“Every way of seeing is a way of being seen.”— John Berger, Ways of Seeing
To see is never merely to look. Seeing is how we perceive things, how we understand others, and how we respond to the world. It is always invisibly coded by experience, language, culture, and knowledge. In this sense, artistic creation becomes an act of intervention and reconfiguration: through images, colors, narratives, or structures, it re-translates the relationship between the world and ourselves.
Fusion Chronicle brings together the works of eight artists from Fish Art Center, each engaging in this process of translation in distinctly different ways.
Some begin with the scientific principles of light and color, reconstructing the logic of perception. Some project perception onto the other, narrating through another’s perspective. Others weave together new possibilities between nature and civilization, the everyday and the mythical — opening up reflection and deconstruction of seeing itself. Though varied in form, their works share a core conviction: art is not the replication of reality, but its transformation and intervention.
Artistic creation is no longer just an image that represents the world, but a translator — operating in its own language, guiding viewers into the flows of perception, thought, and experience from different vantage points.

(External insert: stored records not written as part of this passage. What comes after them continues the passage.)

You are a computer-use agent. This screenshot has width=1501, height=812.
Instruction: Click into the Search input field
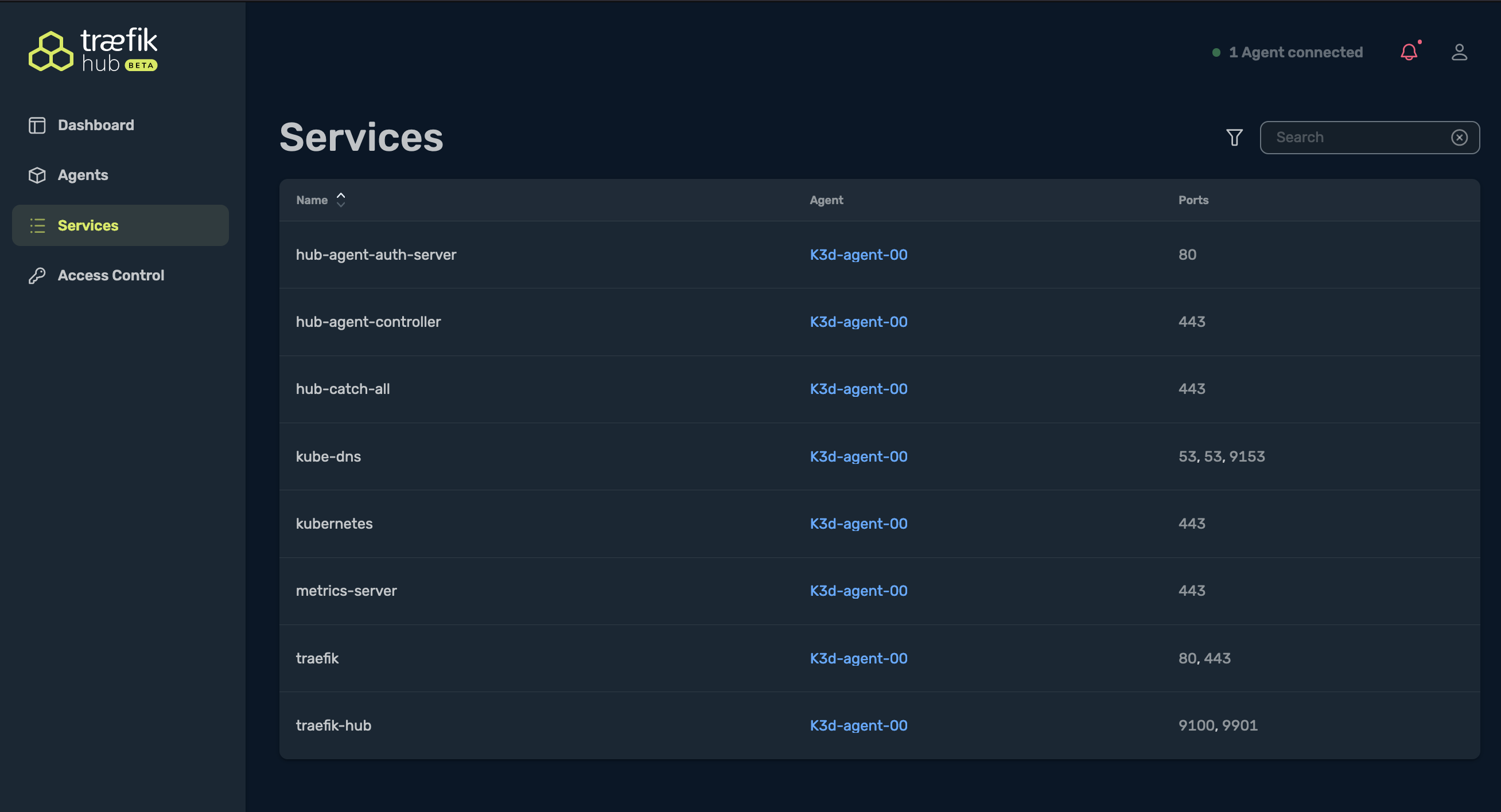tap(1358, 138)
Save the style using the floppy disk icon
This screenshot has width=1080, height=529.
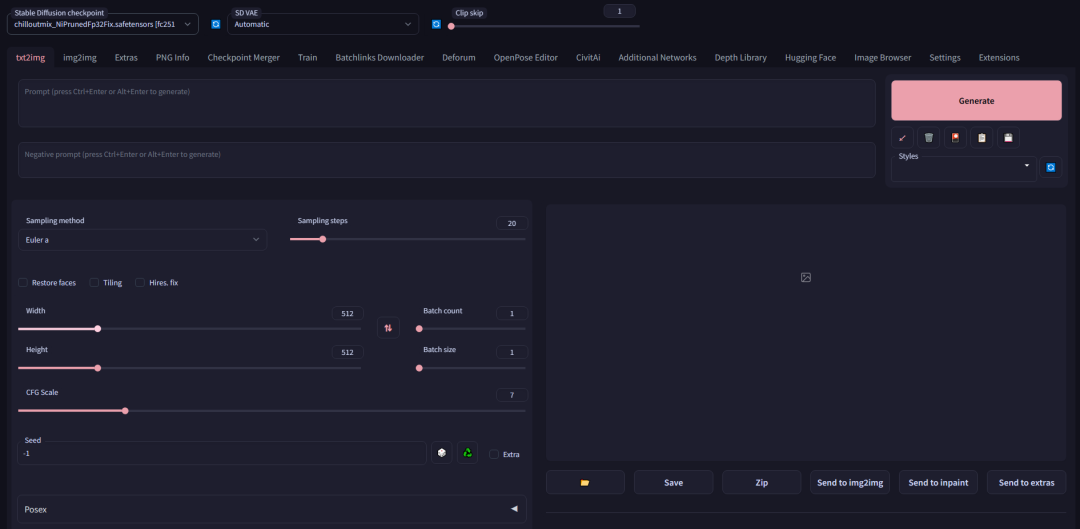tap(1008, 137)
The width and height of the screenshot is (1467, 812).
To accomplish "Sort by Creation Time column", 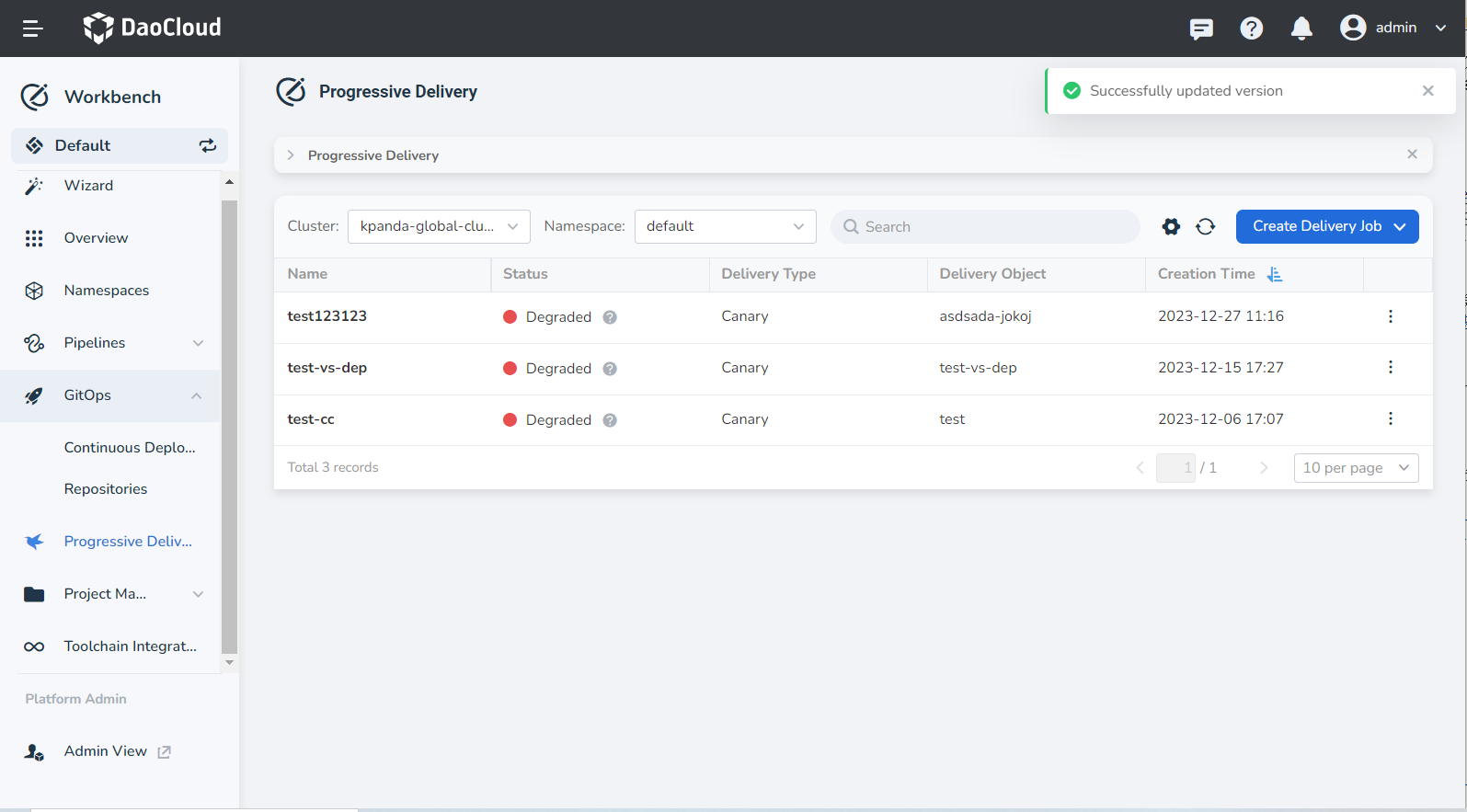I will [1275, 274].
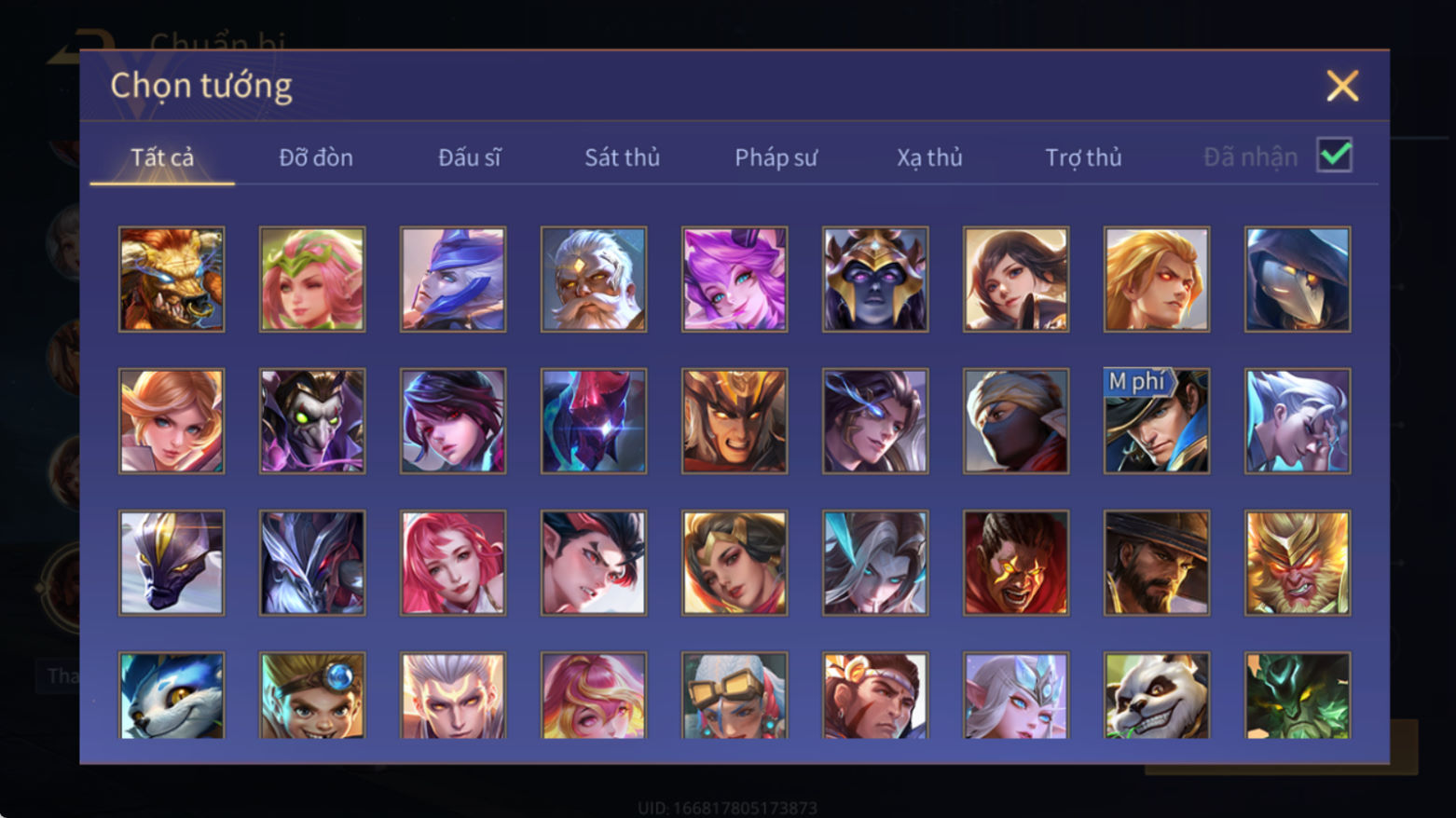Toggle the Đã nhận checkbox
Screen dimensions: 1456x818
pyautogui.click(x=1335, y=156)

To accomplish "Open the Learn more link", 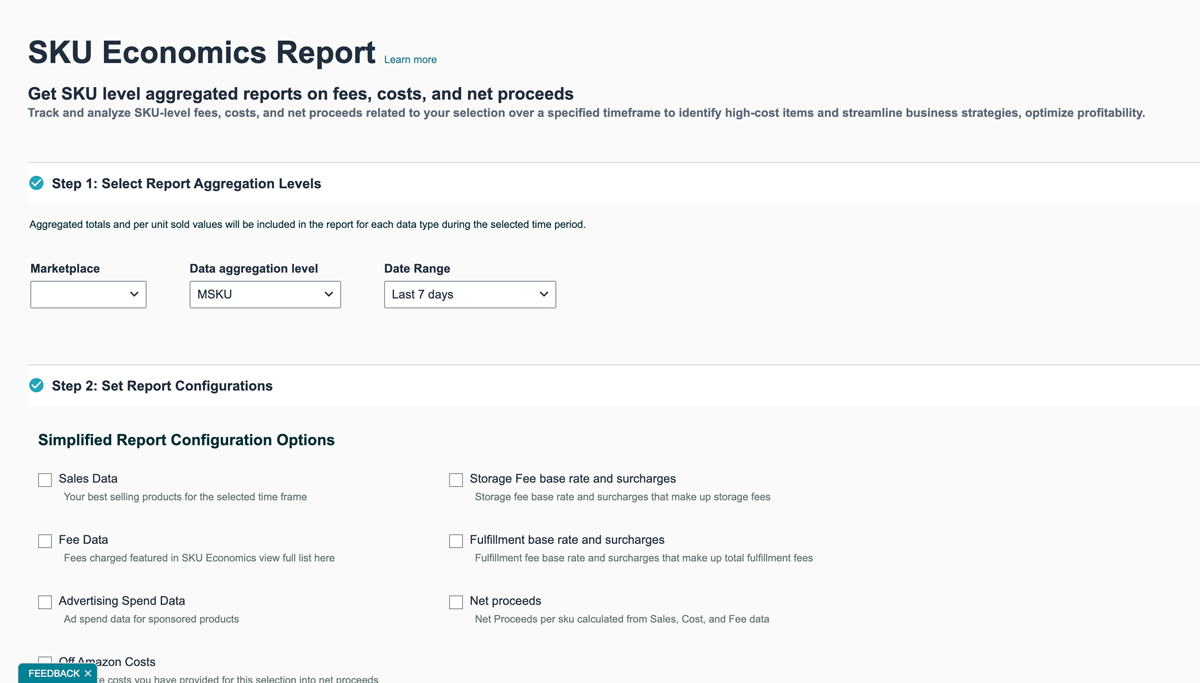I will coord(410,59).
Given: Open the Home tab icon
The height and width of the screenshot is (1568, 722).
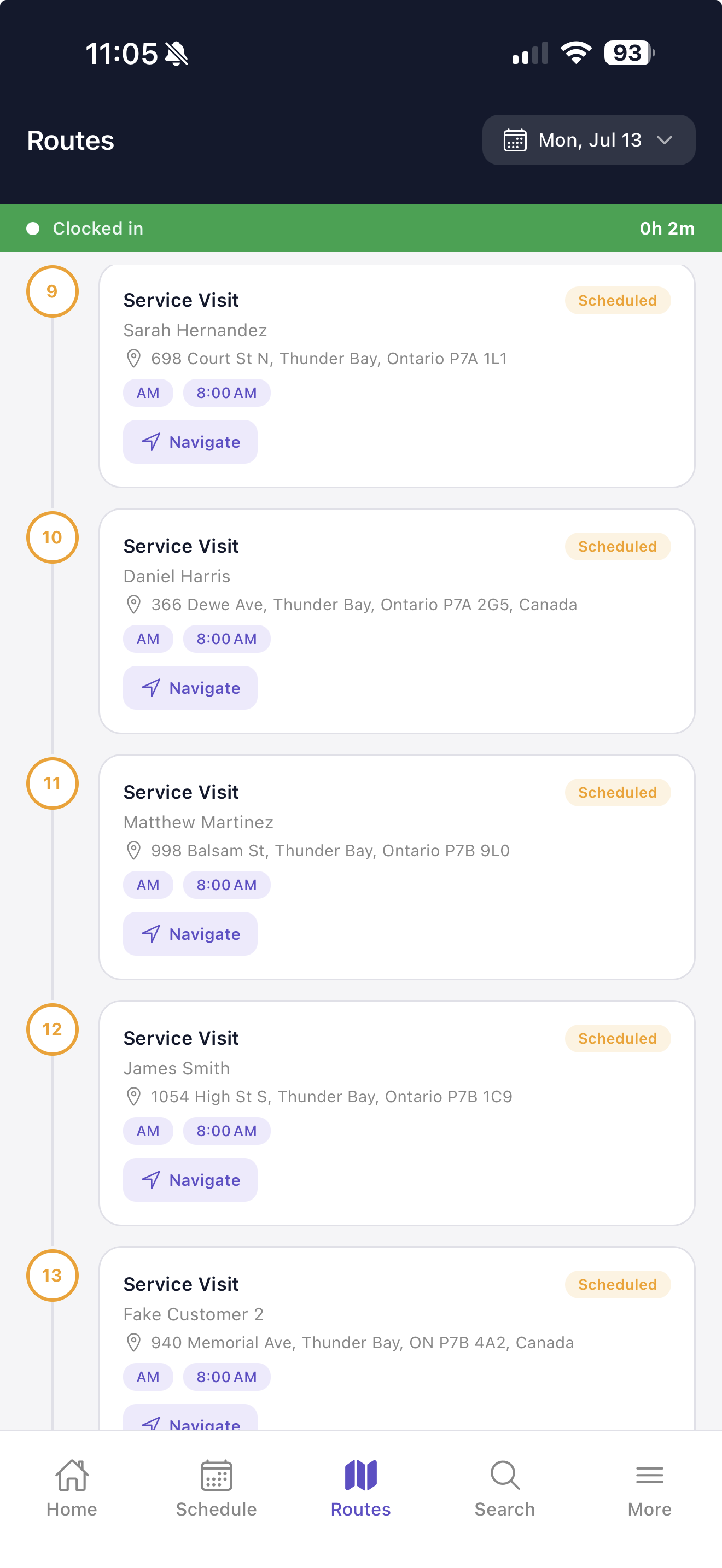Looking at the screenshot, I should (72, 1475).
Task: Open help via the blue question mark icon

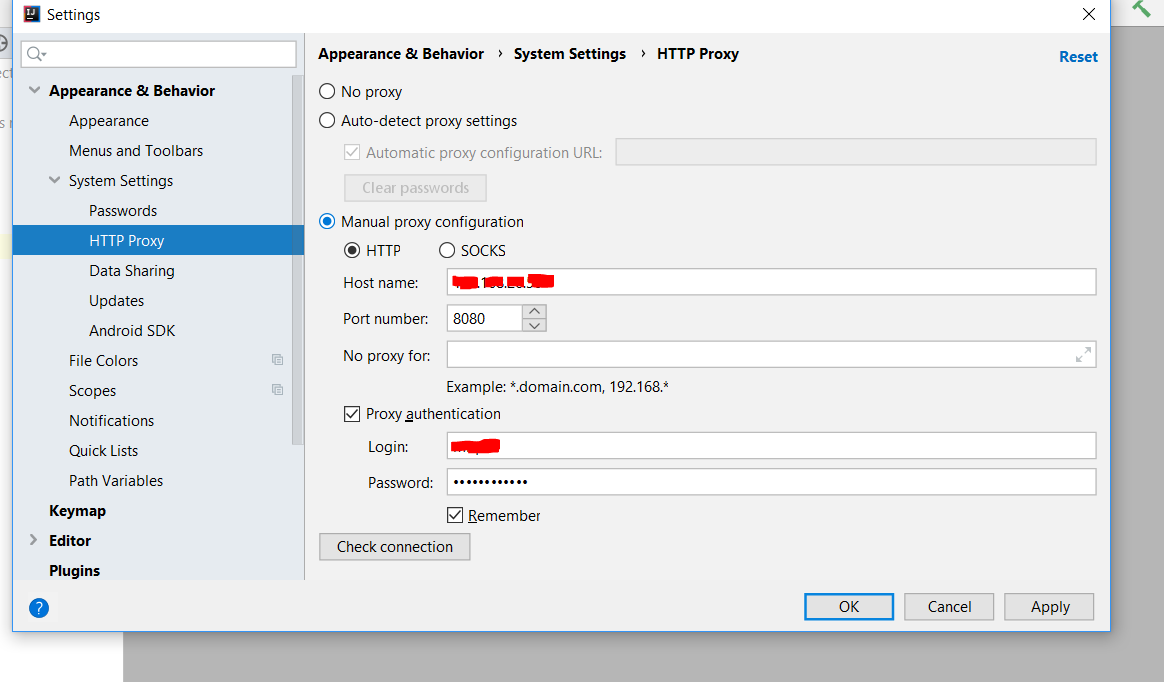Action: pos(39,608)
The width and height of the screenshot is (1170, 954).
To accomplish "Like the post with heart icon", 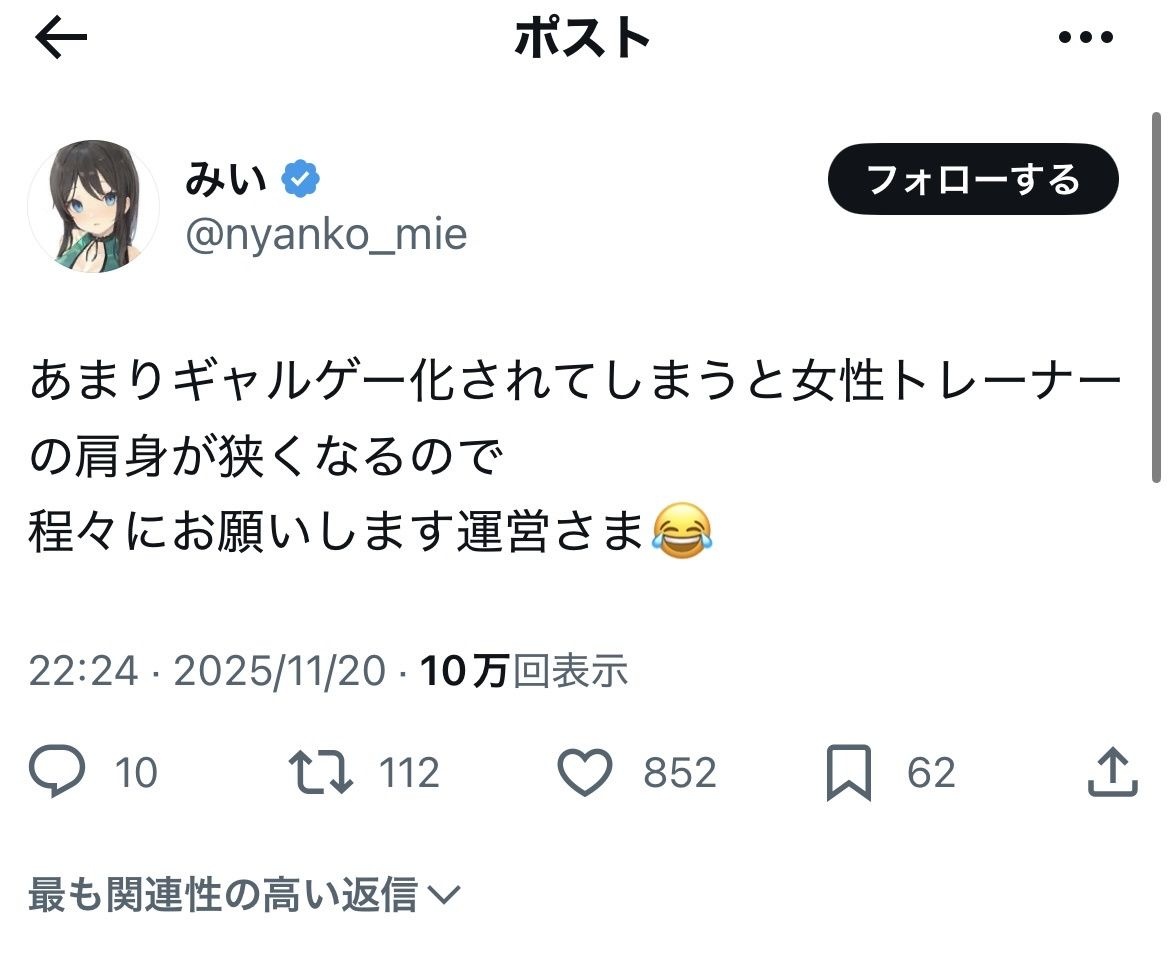I will [x=584, y=773].
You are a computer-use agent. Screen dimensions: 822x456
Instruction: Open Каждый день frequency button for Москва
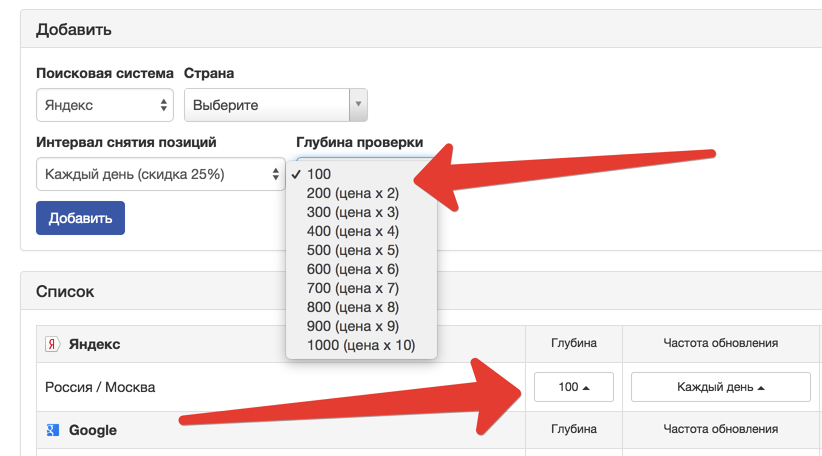tap(720, 387)

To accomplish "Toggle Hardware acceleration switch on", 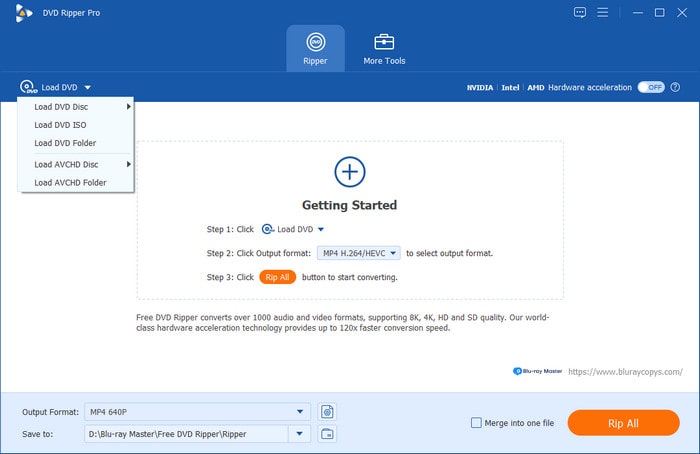I will (651, 87).
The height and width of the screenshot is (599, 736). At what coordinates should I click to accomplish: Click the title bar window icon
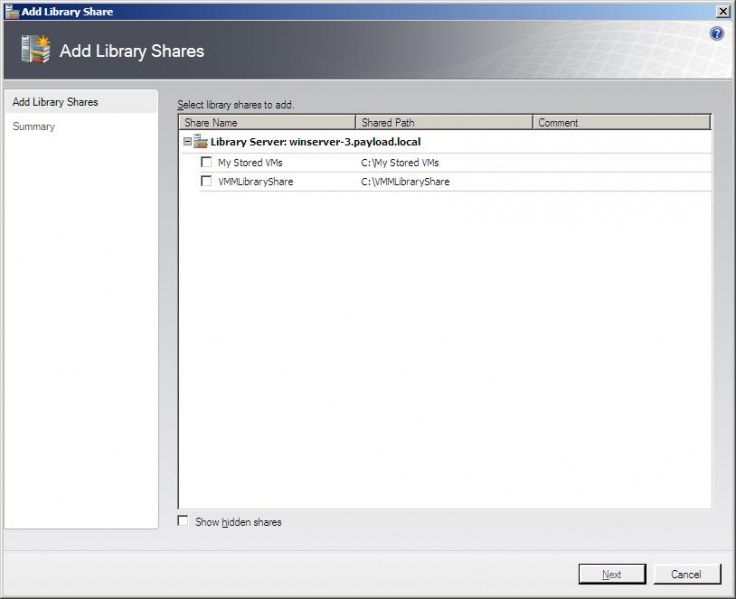tap(11, 11)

Characters and figures may serve as media, but more profoundly, it is the stance of seeing and the interpretive strategies each artist adopts that matter.
As John Berger reminds us, “seeing” is a cultural act — an act of reordering perception and power.
This exhibition invites viewers to set aside habitual ways of looking and step into these“translated worlds.” What you encounter may not be just the images themselves, but the very moment when perception is unsettled — a question posed by the artist: Do we truly see what we believe we see?